(Stored data entries)

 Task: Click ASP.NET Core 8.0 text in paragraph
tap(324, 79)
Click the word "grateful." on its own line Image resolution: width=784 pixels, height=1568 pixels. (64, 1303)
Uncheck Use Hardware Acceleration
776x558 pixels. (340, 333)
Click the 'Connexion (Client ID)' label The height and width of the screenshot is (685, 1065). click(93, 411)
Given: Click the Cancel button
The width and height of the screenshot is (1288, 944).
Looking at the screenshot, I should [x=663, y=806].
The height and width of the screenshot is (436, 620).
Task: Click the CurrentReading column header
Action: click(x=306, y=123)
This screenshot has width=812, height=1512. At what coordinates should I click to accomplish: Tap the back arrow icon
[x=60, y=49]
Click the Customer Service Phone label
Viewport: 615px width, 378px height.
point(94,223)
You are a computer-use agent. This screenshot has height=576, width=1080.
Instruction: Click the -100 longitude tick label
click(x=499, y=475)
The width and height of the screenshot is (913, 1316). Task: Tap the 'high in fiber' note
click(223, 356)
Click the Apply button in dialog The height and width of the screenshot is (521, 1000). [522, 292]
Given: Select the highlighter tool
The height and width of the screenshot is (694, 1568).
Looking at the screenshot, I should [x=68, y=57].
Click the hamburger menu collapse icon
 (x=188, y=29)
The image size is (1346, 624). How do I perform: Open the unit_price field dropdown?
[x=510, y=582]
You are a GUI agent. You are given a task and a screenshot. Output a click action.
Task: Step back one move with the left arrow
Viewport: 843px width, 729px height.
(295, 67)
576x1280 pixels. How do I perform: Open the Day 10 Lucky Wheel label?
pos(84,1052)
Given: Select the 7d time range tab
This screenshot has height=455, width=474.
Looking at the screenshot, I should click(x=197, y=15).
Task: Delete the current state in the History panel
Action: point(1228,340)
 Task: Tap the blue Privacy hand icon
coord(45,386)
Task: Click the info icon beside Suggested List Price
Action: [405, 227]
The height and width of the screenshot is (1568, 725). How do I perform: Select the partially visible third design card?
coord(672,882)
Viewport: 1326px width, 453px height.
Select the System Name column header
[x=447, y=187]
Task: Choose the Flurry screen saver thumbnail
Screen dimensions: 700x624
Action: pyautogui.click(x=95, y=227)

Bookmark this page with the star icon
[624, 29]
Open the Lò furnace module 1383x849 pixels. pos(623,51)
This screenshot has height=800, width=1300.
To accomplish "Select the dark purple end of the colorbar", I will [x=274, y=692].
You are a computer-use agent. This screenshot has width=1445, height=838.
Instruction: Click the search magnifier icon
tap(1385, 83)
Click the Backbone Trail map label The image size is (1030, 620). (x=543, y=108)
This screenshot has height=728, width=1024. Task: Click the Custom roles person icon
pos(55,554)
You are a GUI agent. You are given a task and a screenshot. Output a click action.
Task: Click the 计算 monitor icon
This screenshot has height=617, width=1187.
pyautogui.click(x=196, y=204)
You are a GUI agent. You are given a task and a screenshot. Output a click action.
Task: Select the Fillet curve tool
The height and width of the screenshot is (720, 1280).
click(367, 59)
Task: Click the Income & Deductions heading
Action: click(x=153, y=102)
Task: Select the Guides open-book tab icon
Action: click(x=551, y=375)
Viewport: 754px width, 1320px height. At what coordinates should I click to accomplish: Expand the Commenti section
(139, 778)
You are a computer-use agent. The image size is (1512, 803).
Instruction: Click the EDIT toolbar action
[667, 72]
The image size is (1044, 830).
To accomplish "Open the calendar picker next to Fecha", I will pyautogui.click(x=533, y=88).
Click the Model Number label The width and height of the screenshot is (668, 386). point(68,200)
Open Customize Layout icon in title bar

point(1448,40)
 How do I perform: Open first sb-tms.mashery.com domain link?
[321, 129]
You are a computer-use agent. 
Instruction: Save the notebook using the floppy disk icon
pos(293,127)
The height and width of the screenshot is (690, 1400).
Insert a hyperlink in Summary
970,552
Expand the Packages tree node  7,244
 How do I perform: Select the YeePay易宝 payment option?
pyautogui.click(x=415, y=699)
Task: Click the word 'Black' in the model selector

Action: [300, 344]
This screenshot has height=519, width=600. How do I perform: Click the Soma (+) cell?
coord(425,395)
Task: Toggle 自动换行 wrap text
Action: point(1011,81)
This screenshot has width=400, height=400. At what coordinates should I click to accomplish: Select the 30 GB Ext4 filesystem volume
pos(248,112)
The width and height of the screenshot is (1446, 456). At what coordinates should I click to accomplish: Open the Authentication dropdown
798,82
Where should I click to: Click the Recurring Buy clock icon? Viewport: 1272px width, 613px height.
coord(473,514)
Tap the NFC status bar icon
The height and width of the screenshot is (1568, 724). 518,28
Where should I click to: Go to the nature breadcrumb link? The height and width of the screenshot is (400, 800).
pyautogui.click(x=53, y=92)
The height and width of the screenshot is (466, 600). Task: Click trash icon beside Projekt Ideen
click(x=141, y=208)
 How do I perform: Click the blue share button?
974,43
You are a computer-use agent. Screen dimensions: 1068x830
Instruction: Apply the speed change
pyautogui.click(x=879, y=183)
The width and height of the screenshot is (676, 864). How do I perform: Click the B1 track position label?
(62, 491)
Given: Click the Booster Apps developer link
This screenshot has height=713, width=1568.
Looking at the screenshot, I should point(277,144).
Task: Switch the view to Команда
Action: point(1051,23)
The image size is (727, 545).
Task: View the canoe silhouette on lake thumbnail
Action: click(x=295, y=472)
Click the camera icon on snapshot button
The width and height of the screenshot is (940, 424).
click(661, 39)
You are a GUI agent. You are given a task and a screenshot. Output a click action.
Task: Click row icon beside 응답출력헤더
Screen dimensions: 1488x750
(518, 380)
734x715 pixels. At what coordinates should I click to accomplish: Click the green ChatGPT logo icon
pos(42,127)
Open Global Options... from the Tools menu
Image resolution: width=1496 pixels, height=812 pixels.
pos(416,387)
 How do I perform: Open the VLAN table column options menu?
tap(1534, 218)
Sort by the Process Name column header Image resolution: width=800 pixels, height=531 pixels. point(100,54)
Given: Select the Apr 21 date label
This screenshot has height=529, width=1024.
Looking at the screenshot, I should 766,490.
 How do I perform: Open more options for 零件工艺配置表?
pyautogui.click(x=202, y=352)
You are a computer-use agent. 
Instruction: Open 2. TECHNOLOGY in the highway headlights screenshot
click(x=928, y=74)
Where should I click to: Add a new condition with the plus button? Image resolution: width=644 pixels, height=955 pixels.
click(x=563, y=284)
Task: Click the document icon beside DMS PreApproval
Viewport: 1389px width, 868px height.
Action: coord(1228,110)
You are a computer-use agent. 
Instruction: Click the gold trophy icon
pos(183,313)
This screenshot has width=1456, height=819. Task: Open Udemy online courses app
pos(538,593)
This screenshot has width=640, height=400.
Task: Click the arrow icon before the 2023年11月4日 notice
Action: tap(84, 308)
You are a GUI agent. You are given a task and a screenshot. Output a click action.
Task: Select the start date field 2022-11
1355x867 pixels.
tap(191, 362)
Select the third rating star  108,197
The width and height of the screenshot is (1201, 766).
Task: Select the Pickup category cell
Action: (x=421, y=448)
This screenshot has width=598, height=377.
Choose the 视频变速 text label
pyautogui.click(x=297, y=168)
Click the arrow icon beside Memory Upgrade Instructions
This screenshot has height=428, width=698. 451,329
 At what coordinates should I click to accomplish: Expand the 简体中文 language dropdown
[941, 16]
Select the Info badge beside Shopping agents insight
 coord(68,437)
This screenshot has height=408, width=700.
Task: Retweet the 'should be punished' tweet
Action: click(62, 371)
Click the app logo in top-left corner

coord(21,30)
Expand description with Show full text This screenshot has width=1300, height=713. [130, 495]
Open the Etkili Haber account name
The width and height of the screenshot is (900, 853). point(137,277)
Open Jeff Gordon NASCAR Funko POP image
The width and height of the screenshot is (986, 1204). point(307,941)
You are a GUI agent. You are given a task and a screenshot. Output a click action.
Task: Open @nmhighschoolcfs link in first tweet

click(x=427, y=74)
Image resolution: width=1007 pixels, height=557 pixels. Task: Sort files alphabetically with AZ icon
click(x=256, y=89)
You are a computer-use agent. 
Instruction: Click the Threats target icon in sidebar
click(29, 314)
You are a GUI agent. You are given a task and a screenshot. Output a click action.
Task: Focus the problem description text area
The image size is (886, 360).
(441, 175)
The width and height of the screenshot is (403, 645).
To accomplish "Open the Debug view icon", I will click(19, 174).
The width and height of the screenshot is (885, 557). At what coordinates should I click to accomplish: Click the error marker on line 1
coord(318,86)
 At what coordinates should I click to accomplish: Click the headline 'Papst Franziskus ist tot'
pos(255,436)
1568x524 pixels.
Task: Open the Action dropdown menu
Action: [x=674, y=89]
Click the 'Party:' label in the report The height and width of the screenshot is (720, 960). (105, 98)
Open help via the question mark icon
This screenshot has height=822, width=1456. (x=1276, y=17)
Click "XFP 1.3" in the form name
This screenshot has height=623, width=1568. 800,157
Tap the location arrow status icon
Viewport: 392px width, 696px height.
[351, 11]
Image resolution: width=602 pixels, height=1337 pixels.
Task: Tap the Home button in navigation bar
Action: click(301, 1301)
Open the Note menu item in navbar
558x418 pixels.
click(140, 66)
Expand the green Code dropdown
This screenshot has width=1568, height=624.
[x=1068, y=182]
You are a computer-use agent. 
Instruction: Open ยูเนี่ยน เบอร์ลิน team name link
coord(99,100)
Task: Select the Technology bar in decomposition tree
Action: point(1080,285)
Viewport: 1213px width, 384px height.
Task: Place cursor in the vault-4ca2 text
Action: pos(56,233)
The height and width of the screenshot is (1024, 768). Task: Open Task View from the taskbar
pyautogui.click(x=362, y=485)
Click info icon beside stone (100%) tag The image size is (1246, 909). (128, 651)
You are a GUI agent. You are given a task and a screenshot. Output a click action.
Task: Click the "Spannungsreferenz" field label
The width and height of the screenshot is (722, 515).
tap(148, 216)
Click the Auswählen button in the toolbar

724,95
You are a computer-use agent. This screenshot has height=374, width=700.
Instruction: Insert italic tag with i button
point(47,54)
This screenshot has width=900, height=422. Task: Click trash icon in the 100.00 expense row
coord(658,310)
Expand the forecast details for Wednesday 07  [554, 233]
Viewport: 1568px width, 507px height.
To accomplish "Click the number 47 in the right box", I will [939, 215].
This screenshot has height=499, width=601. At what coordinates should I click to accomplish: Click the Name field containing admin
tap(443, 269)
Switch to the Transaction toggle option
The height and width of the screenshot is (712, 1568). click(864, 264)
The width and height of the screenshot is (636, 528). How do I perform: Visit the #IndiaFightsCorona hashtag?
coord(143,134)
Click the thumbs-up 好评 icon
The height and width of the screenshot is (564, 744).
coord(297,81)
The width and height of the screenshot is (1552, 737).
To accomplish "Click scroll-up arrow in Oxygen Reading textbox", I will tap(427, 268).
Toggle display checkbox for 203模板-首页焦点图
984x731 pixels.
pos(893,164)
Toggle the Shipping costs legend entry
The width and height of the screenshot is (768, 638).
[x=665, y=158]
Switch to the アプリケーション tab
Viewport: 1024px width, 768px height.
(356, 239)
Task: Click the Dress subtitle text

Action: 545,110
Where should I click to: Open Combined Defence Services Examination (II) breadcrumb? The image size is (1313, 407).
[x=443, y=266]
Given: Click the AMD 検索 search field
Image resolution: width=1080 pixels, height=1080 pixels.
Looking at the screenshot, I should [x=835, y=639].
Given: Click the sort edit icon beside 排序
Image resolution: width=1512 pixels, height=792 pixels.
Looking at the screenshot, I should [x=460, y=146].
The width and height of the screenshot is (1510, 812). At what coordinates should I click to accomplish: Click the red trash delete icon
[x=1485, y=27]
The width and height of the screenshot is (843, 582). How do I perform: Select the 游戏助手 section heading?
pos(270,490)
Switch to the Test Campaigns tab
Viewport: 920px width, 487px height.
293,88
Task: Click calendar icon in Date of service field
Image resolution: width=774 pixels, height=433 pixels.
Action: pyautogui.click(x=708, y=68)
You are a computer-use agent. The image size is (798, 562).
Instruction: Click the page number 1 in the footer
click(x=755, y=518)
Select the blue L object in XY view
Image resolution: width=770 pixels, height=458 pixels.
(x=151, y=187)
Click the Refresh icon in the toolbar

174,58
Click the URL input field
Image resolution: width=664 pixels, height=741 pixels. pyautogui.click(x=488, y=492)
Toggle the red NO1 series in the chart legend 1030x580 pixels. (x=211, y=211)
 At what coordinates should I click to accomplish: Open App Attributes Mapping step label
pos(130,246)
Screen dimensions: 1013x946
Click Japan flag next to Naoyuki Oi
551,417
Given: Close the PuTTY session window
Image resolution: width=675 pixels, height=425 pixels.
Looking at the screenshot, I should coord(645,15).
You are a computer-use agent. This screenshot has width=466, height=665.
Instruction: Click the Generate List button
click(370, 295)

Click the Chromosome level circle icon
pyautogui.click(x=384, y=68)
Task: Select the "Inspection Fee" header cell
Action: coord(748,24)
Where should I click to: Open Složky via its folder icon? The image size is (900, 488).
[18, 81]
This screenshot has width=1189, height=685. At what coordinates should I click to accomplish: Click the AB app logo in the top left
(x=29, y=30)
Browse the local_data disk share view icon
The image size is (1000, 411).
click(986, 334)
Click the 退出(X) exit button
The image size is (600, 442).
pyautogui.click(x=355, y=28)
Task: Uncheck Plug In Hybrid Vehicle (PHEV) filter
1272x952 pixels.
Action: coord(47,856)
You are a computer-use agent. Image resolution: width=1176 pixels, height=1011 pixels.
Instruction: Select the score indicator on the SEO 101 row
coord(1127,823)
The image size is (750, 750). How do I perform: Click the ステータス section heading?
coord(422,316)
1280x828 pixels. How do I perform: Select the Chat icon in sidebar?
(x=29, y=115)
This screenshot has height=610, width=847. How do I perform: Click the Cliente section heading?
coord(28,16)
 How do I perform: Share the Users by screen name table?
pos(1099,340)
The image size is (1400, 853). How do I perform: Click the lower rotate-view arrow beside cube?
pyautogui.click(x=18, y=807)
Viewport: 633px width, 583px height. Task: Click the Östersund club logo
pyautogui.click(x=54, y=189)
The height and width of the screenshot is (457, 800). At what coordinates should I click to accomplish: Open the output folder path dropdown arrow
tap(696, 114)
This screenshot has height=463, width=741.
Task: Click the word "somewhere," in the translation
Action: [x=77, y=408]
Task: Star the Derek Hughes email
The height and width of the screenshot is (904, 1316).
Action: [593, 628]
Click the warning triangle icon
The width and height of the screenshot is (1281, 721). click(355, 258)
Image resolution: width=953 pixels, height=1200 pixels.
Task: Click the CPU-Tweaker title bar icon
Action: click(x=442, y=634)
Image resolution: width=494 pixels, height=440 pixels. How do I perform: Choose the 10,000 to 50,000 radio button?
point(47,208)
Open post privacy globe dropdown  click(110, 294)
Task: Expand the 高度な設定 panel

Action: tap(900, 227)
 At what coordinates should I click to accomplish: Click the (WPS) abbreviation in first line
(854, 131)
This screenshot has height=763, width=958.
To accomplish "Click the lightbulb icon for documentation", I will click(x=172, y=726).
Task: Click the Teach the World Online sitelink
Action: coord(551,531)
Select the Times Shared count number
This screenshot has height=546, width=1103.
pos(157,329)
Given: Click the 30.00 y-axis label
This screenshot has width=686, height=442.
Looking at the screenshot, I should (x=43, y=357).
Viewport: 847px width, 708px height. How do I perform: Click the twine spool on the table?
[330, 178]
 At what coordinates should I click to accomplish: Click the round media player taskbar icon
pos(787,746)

● THE TASK
Please reproduce, exactly as they appear above, the lines from the line containing "Screen dimensions: 700x624" up to and including the line containing "Task: Click the 计算 monitor icon".

● FINAL ANSWER
Screen dimensions: 700x624
Action: pyautogui.click(x=95, y=227)

Bookmark this page with the star icon
[624, 29]
Open the Lò furnace module 1383x849 pixels. pos(623,51)
This screenshot has height=800, width=1300.
To accomplish "Select the dark purple end of the colorbar", I will [x=274, y=692].
You are a computer-use agent. This screenshot has width=1445, height=838.
Instruction: Click the search magnifier icon
tap(1385, 83)
Click the Backbone Trail map label The image size is (1030, 620). (x=543, y=108)
This screenshot has height=728, width=1024. Task: Click the Custom roles person icon
pos(55,554)
You are a GUI agent. You are given a task and a screenshot. Output a click action.
Task: Click the 计算 monitor icon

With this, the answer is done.